[To do]
The expected output is every line below, reproduced exactly.

[Source information]
╔══

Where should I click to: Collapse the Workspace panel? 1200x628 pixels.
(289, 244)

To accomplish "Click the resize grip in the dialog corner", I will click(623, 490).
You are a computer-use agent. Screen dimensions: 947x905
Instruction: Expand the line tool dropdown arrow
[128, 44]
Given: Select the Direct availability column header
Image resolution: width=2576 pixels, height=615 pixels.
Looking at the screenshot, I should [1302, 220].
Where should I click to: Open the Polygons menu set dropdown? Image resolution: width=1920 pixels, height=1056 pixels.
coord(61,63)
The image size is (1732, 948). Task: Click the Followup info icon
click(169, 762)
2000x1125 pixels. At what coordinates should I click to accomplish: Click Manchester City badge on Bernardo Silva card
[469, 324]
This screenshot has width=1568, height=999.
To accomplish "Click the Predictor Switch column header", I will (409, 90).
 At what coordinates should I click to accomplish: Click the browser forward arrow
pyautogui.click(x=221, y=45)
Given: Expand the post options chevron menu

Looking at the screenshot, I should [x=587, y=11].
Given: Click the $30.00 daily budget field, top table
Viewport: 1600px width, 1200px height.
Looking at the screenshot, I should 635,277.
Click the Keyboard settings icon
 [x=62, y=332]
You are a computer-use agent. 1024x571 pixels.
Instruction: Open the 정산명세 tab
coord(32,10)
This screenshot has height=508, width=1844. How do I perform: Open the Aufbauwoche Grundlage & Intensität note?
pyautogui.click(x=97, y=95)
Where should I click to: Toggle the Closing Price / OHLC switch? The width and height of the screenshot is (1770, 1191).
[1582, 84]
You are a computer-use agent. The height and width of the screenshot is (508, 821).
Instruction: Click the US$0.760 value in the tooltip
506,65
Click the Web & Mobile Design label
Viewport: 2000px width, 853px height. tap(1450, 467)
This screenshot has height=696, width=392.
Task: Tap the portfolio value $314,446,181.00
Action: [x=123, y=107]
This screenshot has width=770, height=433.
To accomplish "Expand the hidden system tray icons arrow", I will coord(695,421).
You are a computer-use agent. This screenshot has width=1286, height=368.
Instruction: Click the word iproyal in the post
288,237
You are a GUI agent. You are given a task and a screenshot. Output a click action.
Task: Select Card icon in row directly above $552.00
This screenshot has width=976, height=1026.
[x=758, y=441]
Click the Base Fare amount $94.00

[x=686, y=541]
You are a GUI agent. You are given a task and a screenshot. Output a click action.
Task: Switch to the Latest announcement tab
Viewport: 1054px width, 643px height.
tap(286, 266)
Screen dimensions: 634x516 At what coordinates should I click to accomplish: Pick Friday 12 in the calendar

╚══

[The completed task]
Where should I click to: Collapse the Workspace panel? 1200x628 pixels.
(289, 244)

To accomplish "Click the resize grip in the dialog corner", I will click(623, 490).
You are a computer-use agent. Screen dimensions: 947x905
Instruction: Expand the line tool dropdown arrow
[128, 44]
Given: Select the Direct availability column header
Image resolution: width=2576 pixels, height=615 pixels.
Looking at the screenshot, I should [1302, 220].
Where should I click to: Open the Polygons menu set dropdown? Image resolution: width=1920 pixels, height=1056 pixels.
coord(61,63)
The image size is (1732, 948). Task: Click the Followup info icon
click(169, 762)
2000x1125 pixels. At what coordinates should I click to accomplish: Click Manchester City badge on Bernardo Silva card
[469, 324]
This screenshot has width=1568, height=999.
To accomplish "Click the Predictor Switch column header", I will (409, 90).
 At what coordinates should I click to accomplish: Click the browser forward arrow
pyautogui.click(x=221, y=45)
Given: Expand the post options chevron menu

Looking at the screenshot, I should [x=587, y=11].
Given: Click the $30.00 daily budget field, top table
Viewport: 1600px width, 1200px height.
Looking at the screenshot, I should 635,277.
Click the Keyboard settings icon
 [x=62, y=332]
You are a computer-use agent. 1024x571 pixels.
Instruction: Open the 정산명세 tab
coord(32,10)
This screenshot has height=508, width=1844. How do I perform: Open the Aufbauwoche Grundlage & Intensität note?
pyautogui.click(x=97, y=95)
Where should I click to: Toggle the Closing Price / OHLC switch? The width and height of the screenshot is (1770, 1191).
[1582, 84]
You are a computer-use agent. The height and width of the screenshot is (508, 821).
Instruction: Click the US$0.760 value in the tooltip
506,65
Click the Web & Mobile Design label
Viewport: 2000px width, 853px height. tap(1450, 467)
This screenshot has height=696, width=392.
Task: Tap the portfolio value $314,446,181.00
Action: [x=123, y=107]
This screenshot has width=770, height=433.
To accomplish "Expand the hidden system tray icons arrow", I will coord(695,421).
You are a computer-use agent. This screenshot has width=1286, height=368.
Instruction: Click the word iproyal in the post
288,237
You are a GUI agent. You are given a task and a screenshot. Output a click action.
Task: Select Card icon in row directly above $552.00
This screenshot has width=976, height=1026.
[x=758, y=441]
Click the Base Fare amount $94.00

[x=686, y=541]
You are a GUI agent. You are given a task and a screenshot. Output a click action.
Task: Switch to the Latest announcement tab
Viewport: 1054px width, 643px height.
tap(286, 266)
Screen dimensions: 634x516 At what coordinates should I click to accomplish: Pick Friday 12 in the calendar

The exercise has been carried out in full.